- [THE TASKS]:
(1) According to the Keras callbacks text, which base class do you extend to create a custom callback?
(2) Please say whether each statement agrees with the Keras callbacks text, giving yes or no and quoting the words that decide it: (a) CSVLogger sends loss and metrics data to a CSV file. (b) A callback reaches its associated model through the class property self.model. (c) The LossHistory example records one loss value per epoch.
(3) Using the Keras callbacks text, explain why it points to the ModelCheckpoint callback for checkpointing models.

- [DOCUMENT]:
Many built-in callbacks are available

There are many built-in callbacks already available in Keras, such as:

  • ModelCheckpoint: Periodically save the model.
  • EarlyStopping: Stop training when training is no longer improving the validation
    metrics.
  • TensorBoard: periodically write model logs that can be visualized in
    TensorBoard (more details in the section
    «Visualization»).
  • CSVLogger: streams loss and metrics data to a CSV file.
  • etc.

See the callbacks documentation for the complete list.

Writing your own callback

You can create a custom callback by extending the base class
keras.callbacks.Callback. A callback has access to its associated model through the
class property self.model.

Make sure to read the
complete guide to writing custom callbacks.

Here’s a simple example saving a list of per-batch loss values during training:

class LossHistory(keras.callbacks.Callback):
    def on_train_begin(self, logs):
        self.per_batch_losses = []

    def on_batch_end(self, batch, logs):
        self.per_batch_losses.append(logs.get("loss"))

Checkpointing models

When you’re training model on relatively large datasets, it’s crucial to save
checkpoints of your model at frequent intervals.

The easiest way to achieve this is with the ModelCheckpoint callback:

model = get_compiled_model()

callbacks = [
    keras.callbacks.ModelCheckpoint(
        # Path where to save the model
        # The two parameters below mean that we will overwrite
        # the current checkpoint if and only if
        # the `val_loss` score has improved.

- [PROVIDED DATA]:
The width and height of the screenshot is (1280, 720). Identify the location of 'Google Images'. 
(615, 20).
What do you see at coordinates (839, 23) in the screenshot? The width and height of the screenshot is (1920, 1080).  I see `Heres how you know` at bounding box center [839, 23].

- [OUTPUTS FOR THE TASKS]:
(1) keras.callbacks.Callback

(2)
(a) Yes: "CSVLogger: streams loss and metrics data to a CSV file."
(b) Yes: "A callback has access to its associated model through the class property self.model."
(c) No: "saving a list of per-batch loss values during training"

(3) When a model is trained on relatively large datasets, it is crucial to save checkpoints of the model at frequent intervals. The ModelCheckpoint callback is the easiest way to do this.